Autumn is certainly upon us, and what better seasonal display to signal the end of summer than through the earthy, some what magical appearance of mushrooms.  After a spell of damp weather, hoards of mushrooms have been spotted throughout the gardens on the marshy lawns and peeking through the already accumulating auburn carpet of fallen leaves. 
After an impromptu woodland hunt for fallen pine cones, we came across this fantastic tree, laden with fungi. The cascade of mushrooms spanned the entire length of the tree trunk, which had split down the centre, causing half of it to begin to decay. I had never seen so many mushrooms in one place before and their beautiful delicate gills and smooth firm concave lids inspired a bit of research - most importantly, 'were they edible!?'
We began by trawling a variety of useful websites, including the very informative Mushroom Diary and Wild Food UK, which is a fantastic website full of foraging tips, delicious recipes and identification charts.  After triple checking our mushrooms against a variety of guides and knowledgeable locals, as well as researching similar types of tree living fungi in the UK, we came to the confident conclusion that we had in fact stumbled upon a generous crop of oyster mushrooms.  (thankfully in the UK there are not any look a like mushrooms that aren't edible!)  Oyster mushrooms are identifiable by their decurrent gills - gills which run directly down the stem. They are also known for their oyster/fan like shapes, often growing in clusters on decaying trees, and have a mild anise aroma which we could certainly smell the closer we got!

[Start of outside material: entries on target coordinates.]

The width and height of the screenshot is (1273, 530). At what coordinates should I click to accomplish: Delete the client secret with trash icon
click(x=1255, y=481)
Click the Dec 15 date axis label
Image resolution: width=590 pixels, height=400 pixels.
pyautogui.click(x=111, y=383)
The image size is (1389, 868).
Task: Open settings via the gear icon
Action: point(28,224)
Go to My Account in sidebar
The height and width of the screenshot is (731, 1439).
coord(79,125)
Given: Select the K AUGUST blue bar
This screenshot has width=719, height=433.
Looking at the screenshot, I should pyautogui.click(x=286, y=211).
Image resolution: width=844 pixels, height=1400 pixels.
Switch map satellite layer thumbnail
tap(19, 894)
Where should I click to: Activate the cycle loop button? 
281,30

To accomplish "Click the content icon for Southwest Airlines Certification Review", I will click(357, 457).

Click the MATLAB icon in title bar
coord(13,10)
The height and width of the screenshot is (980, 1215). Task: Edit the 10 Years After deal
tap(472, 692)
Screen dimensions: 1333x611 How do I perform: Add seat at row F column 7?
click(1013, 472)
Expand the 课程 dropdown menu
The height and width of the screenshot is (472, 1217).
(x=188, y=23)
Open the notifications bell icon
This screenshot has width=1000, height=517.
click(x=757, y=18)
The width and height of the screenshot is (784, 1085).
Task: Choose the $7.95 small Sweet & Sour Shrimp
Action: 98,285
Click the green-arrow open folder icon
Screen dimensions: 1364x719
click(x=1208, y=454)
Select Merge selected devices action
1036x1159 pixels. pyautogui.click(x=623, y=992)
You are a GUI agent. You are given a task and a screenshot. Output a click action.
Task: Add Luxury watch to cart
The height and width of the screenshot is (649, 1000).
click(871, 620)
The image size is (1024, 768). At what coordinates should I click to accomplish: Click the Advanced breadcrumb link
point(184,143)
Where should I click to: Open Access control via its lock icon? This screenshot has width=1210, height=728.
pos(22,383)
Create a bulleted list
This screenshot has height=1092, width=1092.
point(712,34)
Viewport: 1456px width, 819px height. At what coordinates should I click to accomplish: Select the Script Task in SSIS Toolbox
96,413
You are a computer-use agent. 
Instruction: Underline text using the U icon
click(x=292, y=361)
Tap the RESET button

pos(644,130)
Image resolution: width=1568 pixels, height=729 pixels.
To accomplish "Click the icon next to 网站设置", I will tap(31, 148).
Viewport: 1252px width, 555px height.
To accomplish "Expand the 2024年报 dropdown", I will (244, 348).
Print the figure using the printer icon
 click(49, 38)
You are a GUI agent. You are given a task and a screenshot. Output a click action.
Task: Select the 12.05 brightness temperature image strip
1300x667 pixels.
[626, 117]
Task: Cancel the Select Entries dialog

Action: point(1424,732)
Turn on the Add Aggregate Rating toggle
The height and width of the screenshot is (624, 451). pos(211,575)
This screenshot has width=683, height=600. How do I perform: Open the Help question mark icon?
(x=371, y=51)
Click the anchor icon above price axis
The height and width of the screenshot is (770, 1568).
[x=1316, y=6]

With stepladder, wellington boots and baskets in tow we ventured back into the woodland area, re-tracing our steps through the undergrowth and fir trees to the secluded, shaded spot we first saw the tree in.  We were careful not to damage the stem when removing the mushrooms from the tree. We used a sharp knife and took our time, we had read that this is important to encourage re-growth next season.  After a precarious climb on a stepladder which was balancing over a large slippery felled log, we managed to reach high enough to harvest the majority of the available mushrooms.  Two baskets full later, the crop was hauled in to the kitchen (they are heavier than they look!) to be rinsed/ brushed and prepared.
We couldn't resist frying some up in butter with fresh garlic and a dollop of clotted cream and sampling them on hot toast immediately! - and what a treat, a lovely earthy dense texture and taste heightened by the strong sweet garlic.  The rest we will hanging in the kitchen to dry, or use over the course of the next few days in a variety of mushroom related recipes!

It was such a pleasure to stumble upon such a find, and enjoy unexpected fruits of nature from the garden.  With our walled garden being transformed by our wonderful new part-time Gardener Geoff over the coming months, we are looking forward to growing our own produce and cut flowers, just as the house use to when it was built in the 1920's!